**Written request**
Express every line of the listing as a JSON list of strings, one string per line, leaving out the blank lines.

Records from a data collection
+--

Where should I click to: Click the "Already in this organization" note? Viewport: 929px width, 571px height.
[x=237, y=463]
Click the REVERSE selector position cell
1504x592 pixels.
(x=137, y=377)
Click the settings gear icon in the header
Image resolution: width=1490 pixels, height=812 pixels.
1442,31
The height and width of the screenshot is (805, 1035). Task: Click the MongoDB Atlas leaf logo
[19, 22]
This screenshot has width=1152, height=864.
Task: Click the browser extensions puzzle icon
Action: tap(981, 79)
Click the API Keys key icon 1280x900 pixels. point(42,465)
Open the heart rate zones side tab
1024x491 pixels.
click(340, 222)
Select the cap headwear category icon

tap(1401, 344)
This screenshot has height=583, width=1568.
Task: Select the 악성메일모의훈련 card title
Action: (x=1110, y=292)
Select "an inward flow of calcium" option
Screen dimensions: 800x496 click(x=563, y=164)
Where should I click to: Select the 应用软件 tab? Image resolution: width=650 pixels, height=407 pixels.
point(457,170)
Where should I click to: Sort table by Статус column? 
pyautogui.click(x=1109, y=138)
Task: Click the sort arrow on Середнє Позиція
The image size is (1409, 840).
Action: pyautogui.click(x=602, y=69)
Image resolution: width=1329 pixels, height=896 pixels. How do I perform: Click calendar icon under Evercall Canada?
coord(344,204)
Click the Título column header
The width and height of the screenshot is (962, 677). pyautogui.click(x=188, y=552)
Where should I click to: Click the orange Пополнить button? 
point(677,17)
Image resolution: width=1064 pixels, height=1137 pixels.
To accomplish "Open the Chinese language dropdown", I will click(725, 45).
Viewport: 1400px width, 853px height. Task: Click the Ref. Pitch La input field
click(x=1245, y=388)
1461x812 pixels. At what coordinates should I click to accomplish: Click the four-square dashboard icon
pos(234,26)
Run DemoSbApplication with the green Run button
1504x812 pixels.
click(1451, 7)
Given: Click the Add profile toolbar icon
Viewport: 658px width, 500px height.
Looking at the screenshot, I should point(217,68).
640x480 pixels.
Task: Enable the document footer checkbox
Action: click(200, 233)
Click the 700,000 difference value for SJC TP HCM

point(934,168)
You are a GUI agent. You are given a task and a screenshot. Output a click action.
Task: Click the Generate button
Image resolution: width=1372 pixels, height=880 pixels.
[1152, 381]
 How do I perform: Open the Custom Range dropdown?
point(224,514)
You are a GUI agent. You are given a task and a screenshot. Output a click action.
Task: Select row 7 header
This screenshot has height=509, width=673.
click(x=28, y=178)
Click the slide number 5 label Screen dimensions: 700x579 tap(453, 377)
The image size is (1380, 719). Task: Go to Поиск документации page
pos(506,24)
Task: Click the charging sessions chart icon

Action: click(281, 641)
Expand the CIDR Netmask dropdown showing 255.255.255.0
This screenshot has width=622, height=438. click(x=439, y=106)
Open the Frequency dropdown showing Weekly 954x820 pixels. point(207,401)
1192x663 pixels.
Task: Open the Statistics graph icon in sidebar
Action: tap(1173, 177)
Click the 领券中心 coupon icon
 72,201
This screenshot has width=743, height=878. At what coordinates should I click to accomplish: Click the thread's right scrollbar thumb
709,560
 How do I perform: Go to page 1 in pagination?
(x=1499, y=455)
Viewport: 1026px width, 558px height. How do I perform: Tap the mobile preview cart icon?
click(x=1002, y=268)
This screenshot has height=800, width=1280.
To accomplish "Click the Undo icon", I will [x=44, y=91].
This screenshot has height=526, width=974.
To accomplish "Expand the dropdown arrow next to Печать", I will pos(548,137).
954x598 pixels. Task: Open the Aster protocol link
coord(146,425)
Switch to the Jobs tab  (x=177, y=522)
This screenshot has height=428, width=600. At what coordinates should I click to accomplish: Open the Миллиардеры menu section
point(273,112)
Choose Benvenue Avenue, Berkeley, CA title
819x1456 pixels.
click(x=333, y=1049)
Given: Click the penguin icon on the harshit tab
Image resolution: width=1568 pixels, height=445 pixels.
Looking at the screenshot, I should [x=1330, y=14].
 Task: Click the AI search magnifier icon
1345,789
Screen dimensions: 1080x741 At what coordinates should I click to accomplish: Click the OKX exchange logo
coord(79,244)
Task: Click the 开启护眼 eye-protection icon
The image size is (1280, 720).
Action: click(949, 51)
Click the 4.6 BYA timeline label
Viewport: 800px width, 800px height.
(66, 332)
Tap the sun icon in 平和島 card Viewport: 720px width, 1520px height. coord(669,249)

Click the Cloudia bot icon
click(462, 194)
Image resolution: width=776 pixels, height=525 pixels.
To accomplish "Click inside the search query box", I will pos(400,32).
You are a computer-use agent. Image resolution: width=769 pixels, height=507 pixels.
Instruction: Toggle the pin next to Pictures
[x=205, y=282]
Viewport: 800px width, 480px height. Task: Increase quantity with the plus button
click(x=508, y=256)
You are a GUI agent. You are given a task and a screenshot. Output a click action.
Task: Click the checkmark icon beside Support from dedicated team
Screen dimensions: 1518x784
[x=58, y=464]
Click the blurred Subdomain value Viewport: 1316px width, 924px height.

+--

**Result of this exercise**
[
  "Where should I click to: Click the \"Already in this organization\" note? Viewport: 929px width, 571px height.",
  "[x=237, y=463]",
  "Click the REVERSE selector position cell",
  "1504x592 pixels.",
  "(x=137, y=377)",
  "Click the settings gear icon in the header",
  "Image resolution: width=1490 pixels, height=812 pixels.",
  "1442,31",
  "The height and width of the screenshot is (805, 1035). Task: Click the MongoDB Atlas leaf logo",
  "[19, 22]",
  "This screenshot has width=1152, height=864.",
  "Task: Click the browser extensions puzzle icon",
  "Action: tap(981, 79)",
  "Click the API Keys key icon 1280x900 pixels. point(42,465)",
  "Open the heart rate zones side tab",
  "1024x491 pixels.",
  "click(340, 222)",
  "Select the cap headwear category icon",
  "tap(1401, 344)",
  "This screenshot has height=583, width=1568.",
  "Task: Select the 악성메일모의훈련 card title",
  "Action: (x=1110, y=292)",
  "Select \"an inward flow of calcium\" option",
  "Screen dimensions: 800x496 click(x=563, y=164)",
  "Where should I click to: Select the 应用软件 tab? Image resolution: width=650 pixels, height=407 pixels.",
  "point(457,170)",
  "Where should I click to: Sort table by Статус column? ",
  "pyautogui.click(x=1109, y=138)",
  "Task: Click the sort arrow on Середнє Позиція",
  "The image size is (1409, 840).",
  "Action: pyautogui.click(x=602, y=69)",
  "Image resolution: width=1329 pixels, height=896 pixels. How do I perform: Click calendar icon under Evercall Canada?",
  "coord(344,204)",
  "Click the Título column header",
  "The width and height of the screenshot is (962, 677). pyautogui.click(x=188, y=552)",
  "Where should I click to: Click the orange Пополнить button? ",
  "point(677,17)",
  "Image resolution: width=1064 pixels, height=1137 pixels.",
  "To accomplish \"Open the Chinese language dropdown\", I will click(725, 45).",
  "Viewport: 1400px width, 853px height. Task: Click the Ref. Pitch La input field",
  "click(x=1245, y=388)",
  "1461x812 pixels. At what coordinates should I click to accomplish: Click the four-square dashboard icon",
  "pos(234,26)",
  "Run DemoSbApplication with the green Run button",
  "1504x812 pixels.",
  "click(1451, 7)",
  "Given: Click the Add profile toolbar icon",
  "Viewport: 658px width, 500px height.",
  "Looking at the screenshot, I should point(217,68).",
  "640x480 pixels.",
  "Task: Enable the document footer checkbox",
  "Action: click(200, 233)",
  "Click the 700,000 difference value for SJC TP HCM",
  "point(934,168)",
  "You are a GUI agent. You are given a task and a screenshot. Output a click action.",
  "Task: Click the Generate button",
  "Image resolution: width=1372 pixels, height=880 pixels.",
  "[1152, 381]",
  " How do I perform: Open the Custom Range dropdown?",
  "point(224,514)",
  "You are a GUI agent. You are given a task and a screenshot. Output a click action.",
  "Task: Select row 7 header",
  "This screenshot has height=509, width=673.",
  "click(x=28, y=178)",
  "Click the slide number 5 label Screen dimensions: 700x579 tap(453, 377)",
  "The image size is (1380, 719). Task: Go to Поиск документации page",
  "pos(506,24)",
  "Task: Click the charging sessions chart icon",
  "Action: click(281, 641)",
  "Expand the CIDR Netmask dropdown showing 255.255.255.0",
  "This screenshot has width=622, height=438. click(x=439, y=106)",
  "Open the Frequency dropdown showing Weekly 954x820 pixels. point(207,401)",
  "1192x663 pixels.",
  "Task: Open the Statistics graph icon in sidebar",
  "Action: tap(1173, 177)",
  "Click the 领券中心 coupon icon",
  " 72,201",
  "This screenshot has width=743, height=878. At what coordinates should I click to accomplish: Click the thread's right scrollbar thumb",
  "709,560",
  " How do I perform: Go to page 1 in pagination?",
  "(x=1499, y=455)",
  "Viewport: 1026px width, 558px height. How do I perform: Tap the mobile preview cart icon?",
  "click(x=1002, y=268)",
  "This screenshot has height=800, width=1280.",
  "To accomplish \"Click the Undo icon\", I will [x=44, y=91].",
  "This screenshot has height=526, width=974.",
  "To accomplish \"Expand the dropdown arrow next to Печать\", I will pos(548,137).",
  "954x598 pixels. Task: Open the Aster protocol link",
  "coord(146,425)",
  "Switch to the Jobs tab  (x=177, y=522)",
  "This screenshot has height=428, width=600. At what coordinates should I click to accomplish: Open the Миллиардеры menu section",
  "point(273,112)",
  "Choose Benvenue Avenue, Berkeley, CA title",
  "819x1456 pixels.",
  "click(x=333, y=1049)",
  "Given: Click the penguin icon on the harshit tab",
  "Image resolution: width=1568 pixels, height=445 pixels.",
  "Looking at the screenshot, I should [x=1330, y=14].",
  " Task: Click the AI search magnifier icon",
  "1345,789",
  "Screen dimensions: 1080x741 At what coordinates should I click to accomplish: Click the OKX exchange logo",
  "coord(79,244)",
  "Task: Click the 开启护眼 eye-protection icon",
  "The image size is (1280, 720).",
  "Action: click(949, 51)",
  "Click the 4.6 BYA timeline label",
  "Viewport: 800px width, 800px height.",
  "(66, 332)",
  "Tap the sun icon in 平和島 card Viewport: 720px width, 1520px height. coord(669,249)",
  "Click the Cloudia bot icon",
  "click(462, 194)",
  "Image resolution: width=776 pixels, height=525 pixels.",
  "To accomplish \"Click inside the search query box\", I will pos(400,32).",
  "You are a computer-use agent. Image resolution: width=769 pixels, height=507 pixels.",
  "Instruction: Toggle the pin next to Pictures",
  "[x=205, y=282]",
  "Viewport: 800px width, 480px height. Task: Increase quantity with the plus button",
  "click(x=508, y=256)",
  "You are a GUI agent. You are given a task and a screenshot. Output a click action.",
  "Task: Click the checkmark icon beside Support from dedicated team",
  "Screen dimensions: 1518x784",
  "[x=58, y=464]",
  "Click the blurred Subdomain value Viewport: 1316px width, 924px height."
]